# Splash + broken/pied black mating.



## lindberg4220 (Oct 30, 2008)

I paired my new splash male with my lovely broken/pied black female. There's a little chance she has something on c-lokus since her father made foxes (there's beige & himalaya among the G.G. Grandparents of Diamond). So i'm hoping for splashed babies, and maybe if i'm very very lucky tricolor 

TAMs Smashing Content, splashed fox. 61 grams.









Vanaheims Queen of Diamonds. Broken/pied? black. 42 grams.

















Epectations: Black. Broken/pied. Possibly splash/tri/c-diluted.

Pedigree: http://www.vanaheim-gerbils.dk/pdf%20st ... SPLASH.pdf


----------



## jadeguppy (Jun 4, 2011)

I hope you get some tricolors. I love that color pattern.


----------



## Soleya (May 24, 2011)

really curious for the baby's

The parents are stunning !!


----------



## lindberg4220 (Oct 30, 2008)

- _GIVEN MATERIAL_:
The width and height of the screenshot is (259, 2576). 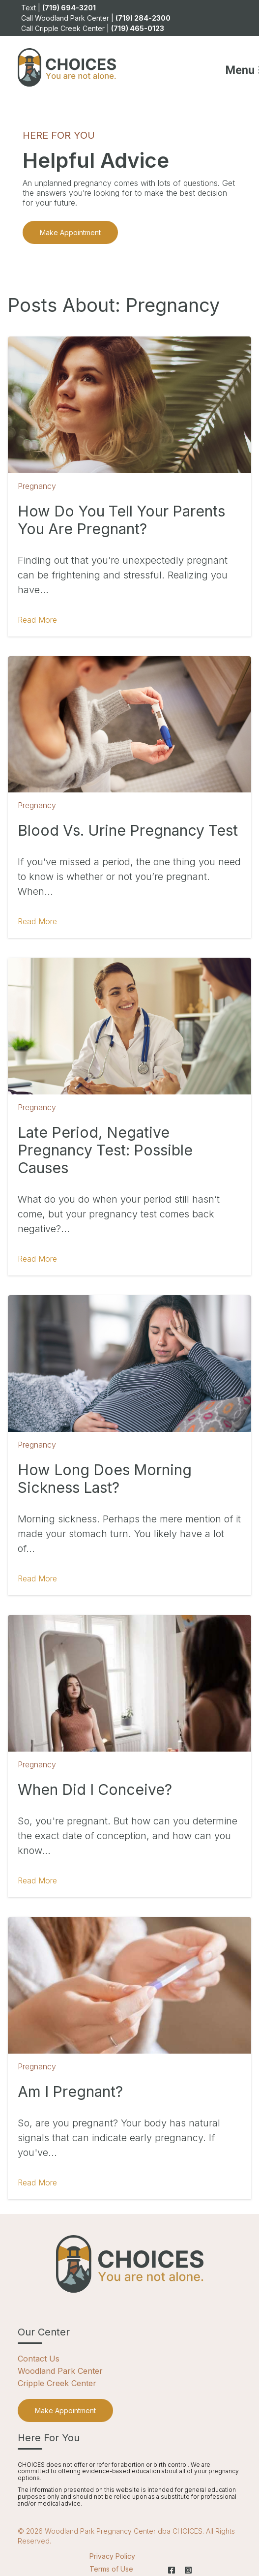 What do you see at coordinates (95, 1789) in the screenshot?
I see `When Did I Conceive?` at bounding box center [95, 1789].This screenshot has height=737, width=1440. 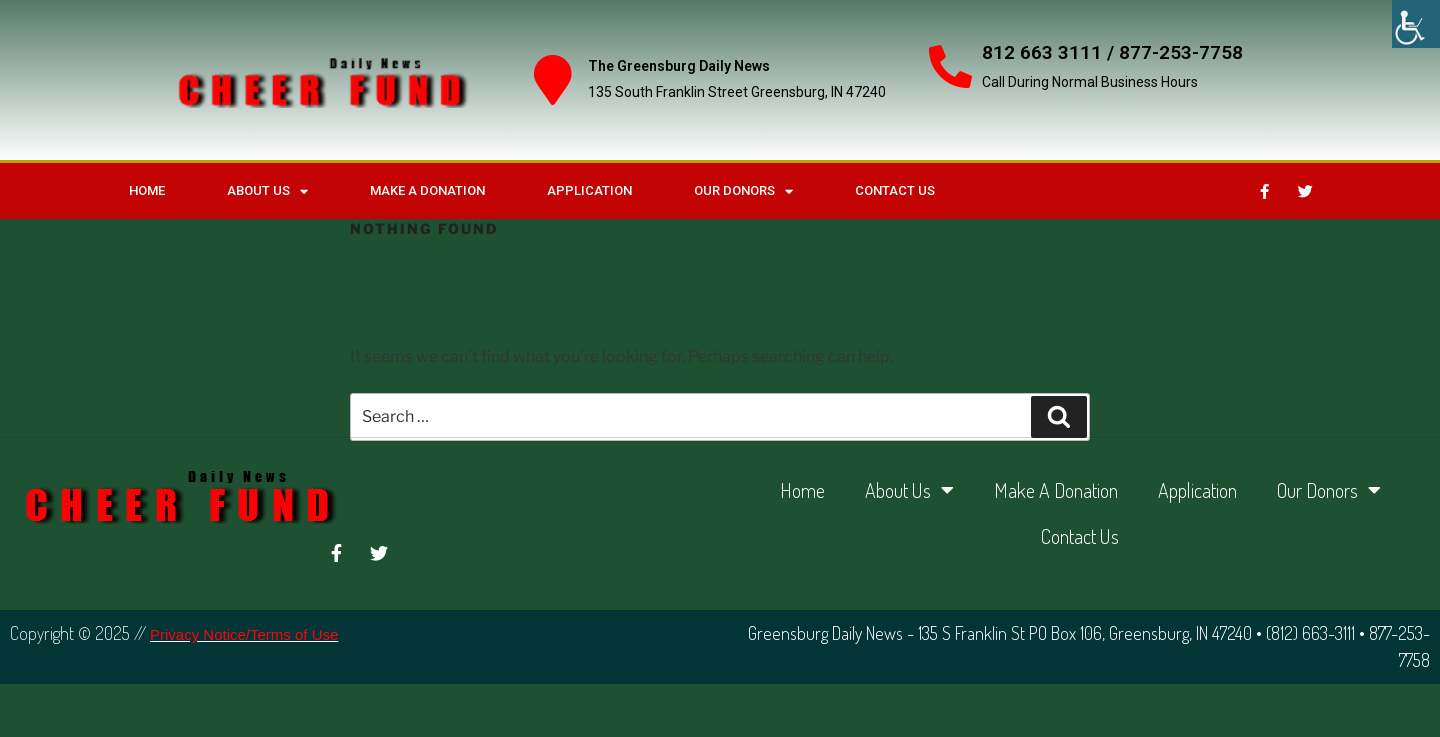 What do you see at coordinates (267, 191) in the screenshot?
I see `About Us` at bounding box center [267, 191].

- _STATED TASK A_: In the forum thread about the splash and broken black pairing, what weight is given for the splashed fox male?
- _STATED TASK B_: Write the next part of the forum thread about the splash and broken black pairing, starting after its final line.

- _WRITTEN RESPONSE A_: 61 grams.

- _WRITTEN RESPONSE B_:
Thanks - and me too!


----------



## SiamMeece (Sep 21, 2010)

lindberg4220 said:


> Thanks - and me too!


What, you're stunning too? Pics please... 

Fingers crossed for tricolours


----------



## lindberg4220 (Oct 30, 2008)

SiamMeece said:


> lindberg4220 said:
> 
> 
> > Thanks - and me too!
> ...


Haha, i don't think you would call me stunning :lol: I meant, i'm curious too


----------



## lindberg4220 (Oct 30, 2008)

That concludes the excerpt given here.